If we substitute “how humans/AIs should reason about values” (which I’m not sure has a name in academic philosophy but I think does fall under metaphilosophy, which covers all philosophical reasoning) into the post, then your conclusion here falls out, so yes, it’s also a valid interpretation of what I’m trying to convey.
I hope that makes everything a bit clearer?
Thanks! That makes sense, and I should have said earlier that I already suspected I likely understood your point and you expressed yourself well – it’s just that (1) I’m always hesitant to put words in people’s mouths, so I didn’t want to say I was confident I could paraphrase your position, and (2) whenever you make posts about metaethics, I’m wondering “oh no, does this apply to me, am I one of the people who is doing the thing he says one shouldn’t do?,” and so I was interested in prompting you to be more concrete about what level of detailedness someone’s confident opinion in that area would have to be before you think they reveal themselves as overconfident.
Yeah, makes sense. I think academic use is basically that with some added baggage that adds mostly confusion.
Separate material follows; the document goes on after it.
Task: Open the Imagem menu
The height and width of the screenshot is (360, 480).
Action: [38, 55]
If I were to sum up what I think the use is in academic philosophy, I would say “the nature of values/morality, at a very abstract level and looked at from the lens of analyzing language.” For some reason, academic philosophy is oddly focused on the nature of moral language rather than morality/values directly. (I find it a confusing/unhelpful tradition of, “Language comes first, then comes the territory.”) As a result, classical metaethical positions at best say pretty abstract things about what values are. They might say things like “Values are irreducible (nonnaturalism)” or “Values can be reduced to nonmoral terminology like desires/goals, conscious states, etc. (naturalism),” but without actually telling us the specifics of that connection/reduction. If we were to ask, “Well, how can we know what the right values are?”—then it’s not the case that most metaethicists would consider themselves obviously responsible for answering it! Sure, they might have a personal take, but they may write about their personal take in a way that doesn’t connect their answer to why they endorse a high-level metaethical theory like nonnaturalist moral realism.
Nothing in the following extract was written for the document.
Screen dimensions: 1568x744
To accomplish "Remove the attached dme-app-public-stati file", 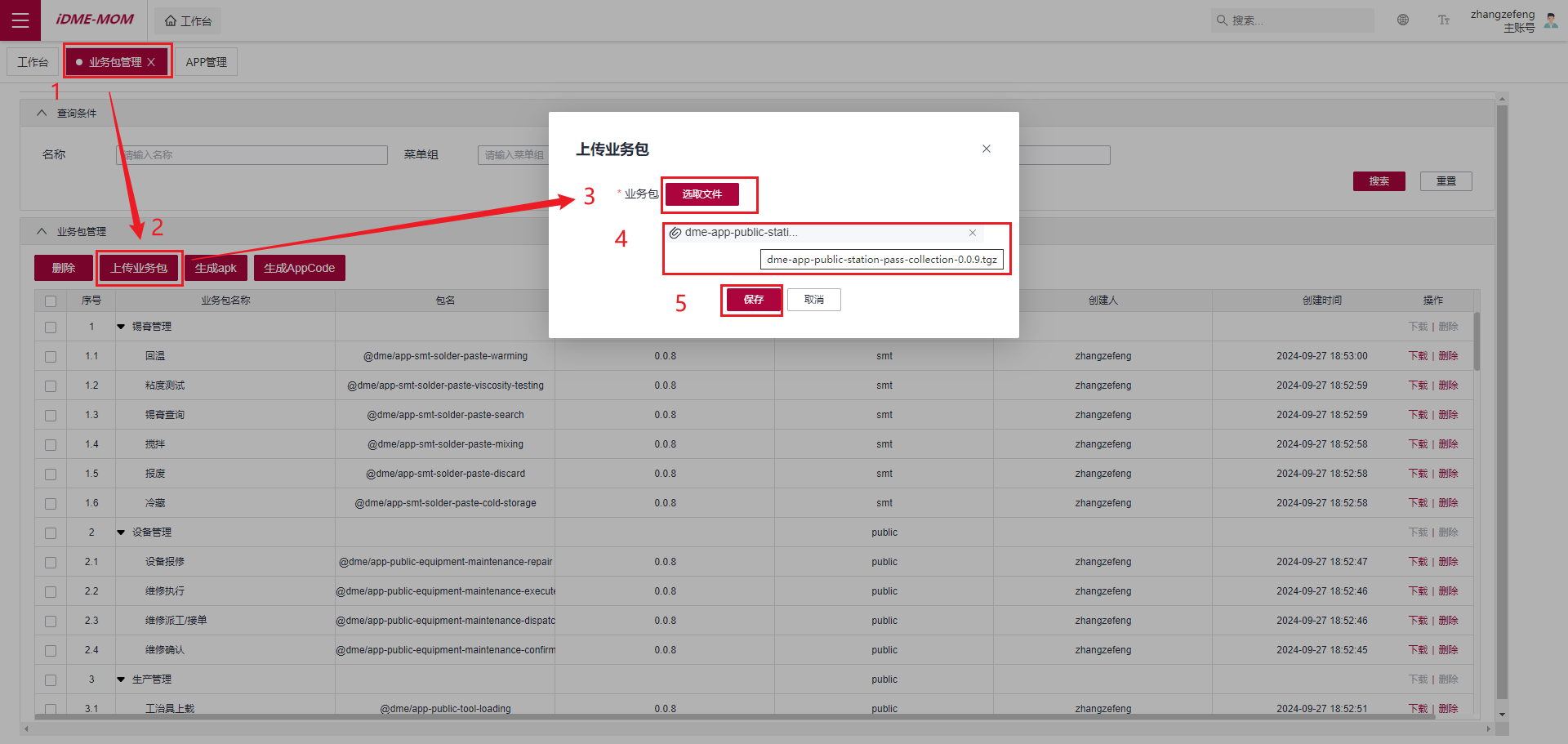I will (x=973, y=233).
Basically, there are (at least) two ways to do metaethics, metaethics via analysis of moral language and metaethics via observation of how people do normative ethics in applied contexts like EA/rationality/longtermism. Academic philosophy does one while LW does the other. And so, to academic philosophers, if they read a comment like the one Jan Kulveit left here about metaethics, my guess is that they would think he’s confusing metaethics for something else entirely (like maybe, “applied ethics but done in a circumspect way, with awareness of the contested and possibly under-defined nature of what we’re even trying to do”).
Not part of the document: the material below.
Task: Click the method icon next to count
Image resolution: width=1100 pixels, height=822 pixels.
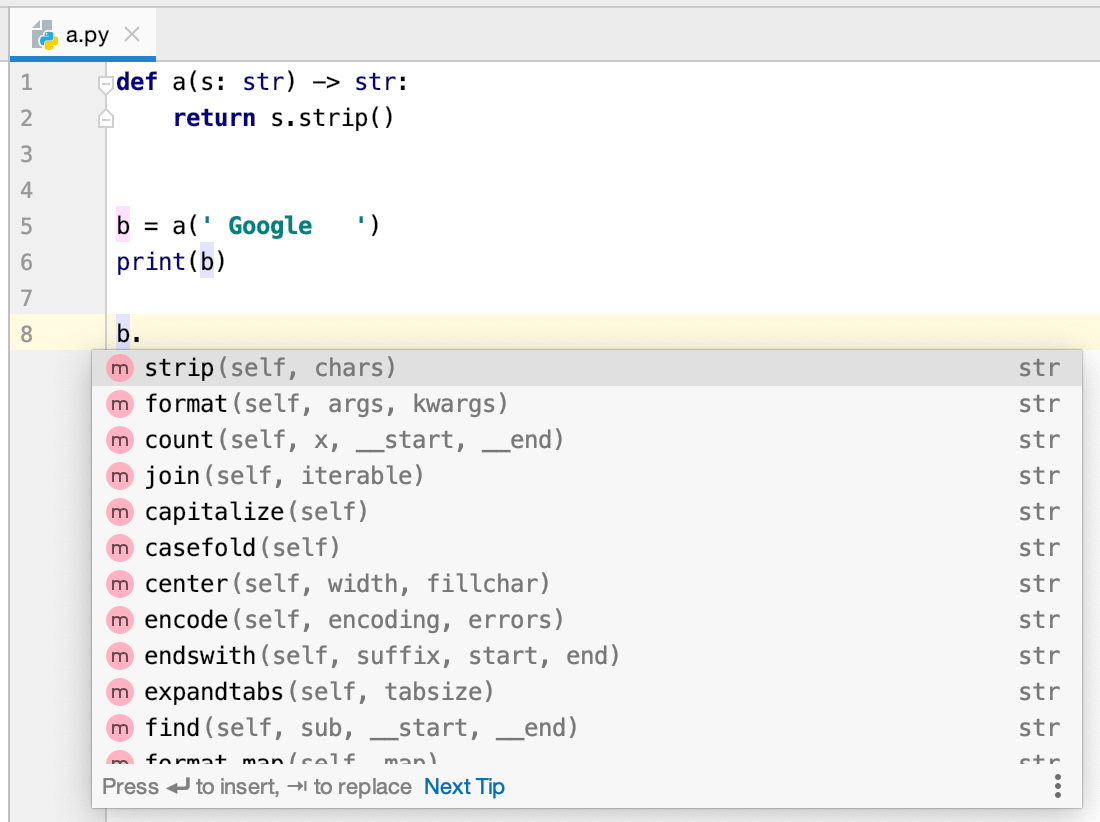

I like the details of specific ways people may (implicitly or explicitly) make this mistake regarding meta-ethics in a way that matters.
It almost seems like the post was “Don’t roll your own” and this added “meta-ethics”.
I have also noticed that when you read the word ”metaethics” on Lesswrong it can mean anything that is in some way related to morality.
Mayby I should take it upon myself to write a short essay on metaethics and how it differs from normative ethics and why it may be of importance to AI alignment.